Someimes they store the most significant byte first but on your platform it's the least significant.
There are even platforms where it's all a bit mixed up - but you'll rarely encounter those in practice.
So we talk about big-endian and little-endian for the most part. It's a joke about Gulliver's Travels where there's a pointless war about which end of a boiled egg to start at. Which is itself a satire of some disputes in the Christian Church. But I digress.
Because your first snippet looks at the value as a series of bytes it encounters then in endian order.
But because the >> is defined as operating on bits it is implemented to work 'logically' without regard to implementation.
It's right of C to not define the byte order because hardware not supporting the model C chose would be burdened with an overhead of shuffling bytes around endlessly and pointlessly.
There sadly isn't a built-in identifier telling you what the model is - though code that does can be found.
It will become relevant to you if (a) as above you want to breakdown integer types into bytes and manipulate them or (b) you receive files for other platforms containing multi-byte structures.
Unicode offers something called a BOM (Byte Order Marker) in UTF-16 and UTF-32.
In fact a good reason (among many) for using UTF-8 is the problem goes away. Because each component is a single byte.
Footnote:
It's been pointed out quite fairly in the comments that I haven't told the whole story.
The C language specification admits more than one representation of integers and particularly signed integers. Specifically signed-magnitude, twos-complement and ones-complement.
It also permits 'padding bits' that don't represent part of the value.
So in principle along with tackling endian-ness we need to consider representation.
In principle. All modern computers use twos complement and extant machines that use anything else are very rare and unless you have a genuine requirement to support such platforms, I recommend assuming you're on a twos-complement system.
The correct Hex representation as string is 00000002 as if you declare the integer with hex represetation.
int n = 0x00000002; //n=2
or as you where get when printing integer as hex like in:
printf("%08x", n);
But when printing integer bytes 1 byte after the other, you also must consider the endianess, which is the byte order in multi-byte integers:
In big endian system (some UNIX system use it) the 4 bytes will be ordered in memory as:
00 00 00 02
While in little endian system (most of OS) the bytes will be ordered in memory as:
02 00 00 00
The first prints the bytes that represent the integer in the order they appear in memory. Platforms with different endian will print different results as they store integers in different ways.
The second prints the bits that make up the integer value most significant bit first. This result is independent of endian. The result is also independent of how the >> operator is implemented for signed ints as it does not look at the bits that may be influenced by the implementation.
The second is a better match to the question "Printing actual bit representation of integers in C". Although there is a lot of ambiguity.
It depends on your definition of "correct".

★ ★ ★

AIM 1:
Turn the records from the line containing "The image size" through the end of the records into a numbered list, skipping blank lines and leaving out the pictures.

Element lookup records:

★ ★ ★

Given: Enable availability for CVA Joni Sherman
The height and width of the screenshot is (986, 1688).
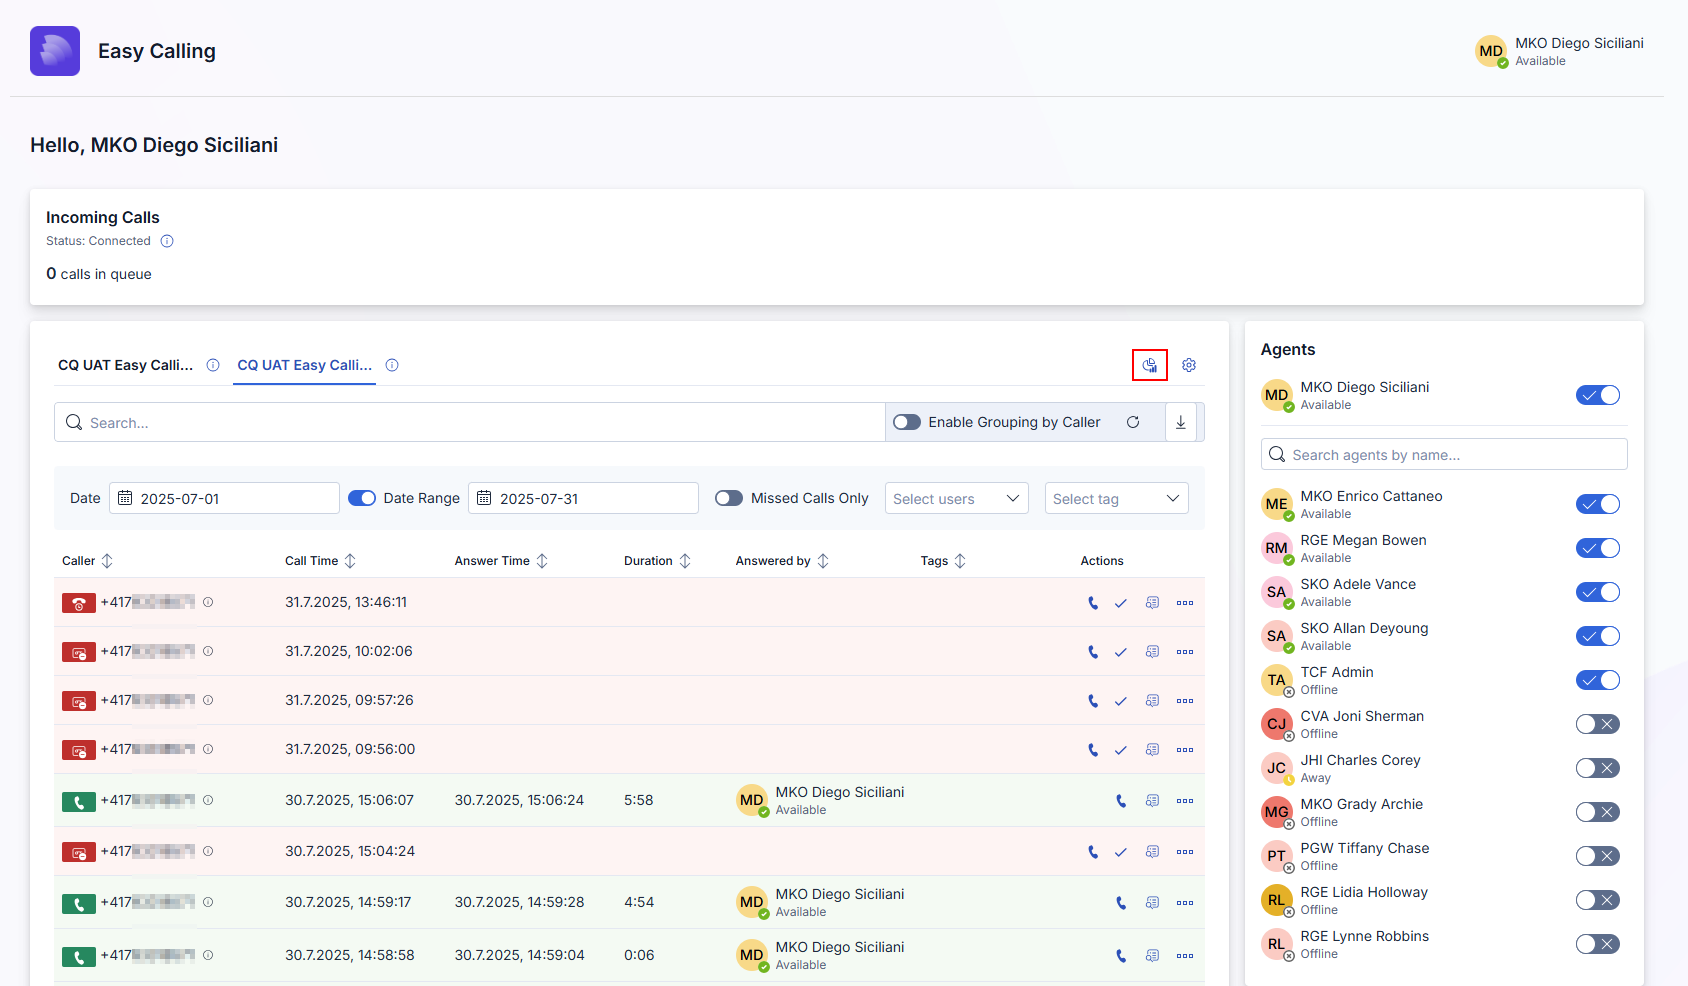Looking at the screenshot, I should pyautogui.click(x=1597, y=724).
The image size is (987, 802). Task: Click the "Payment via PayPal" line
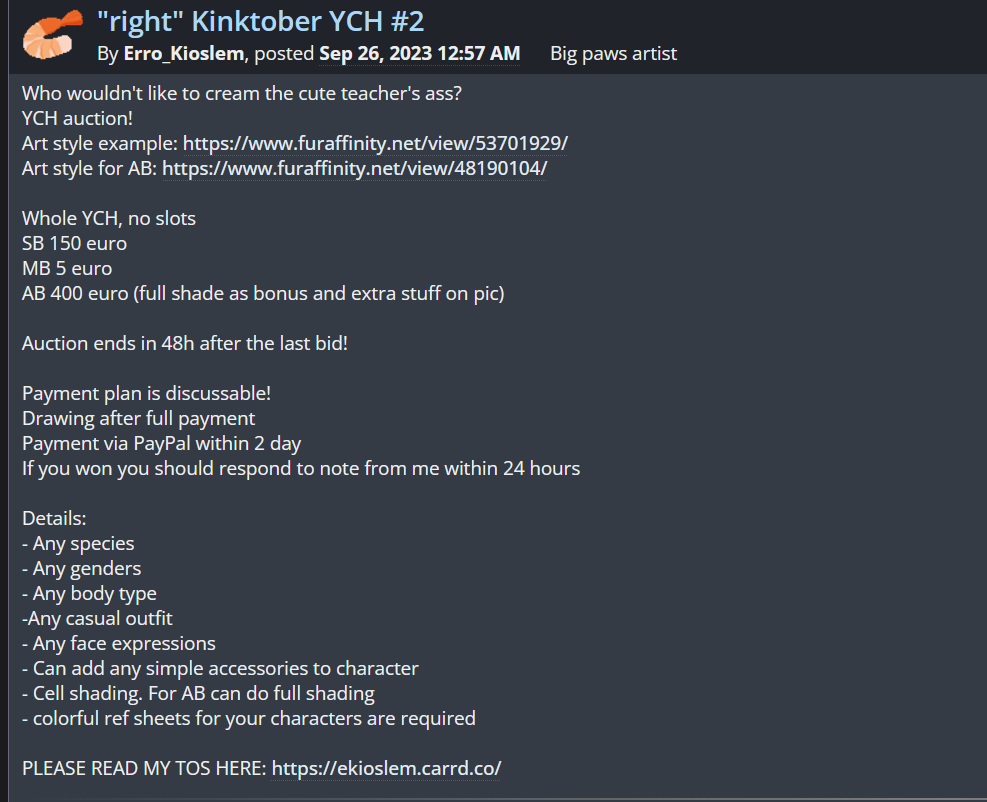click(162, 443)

★ ★ ★

AIM 2:
Answer these questions from the text on endianness:
(a) What story are the terms big-endian and little-endian a joke about?
(b) Which three representations of signed integers does the C language specification admit?
(c) In a little endian system, in what order are the bytes of the integer 0x00000002 stored in memory?

EXERCISE RESPONSE 1:
1. The image size is (987, 802). Task: Click the "Payment via PayPal" line
2. click(162, 443)

EXERCISE RESPONSE 2:
(a) Gulliver's Travels, where there's a pointless war about which end of a boiled egg to start at.
(b) Signed-magnitude, twos-complement, and ones-complement.
(c) 02 00 00 00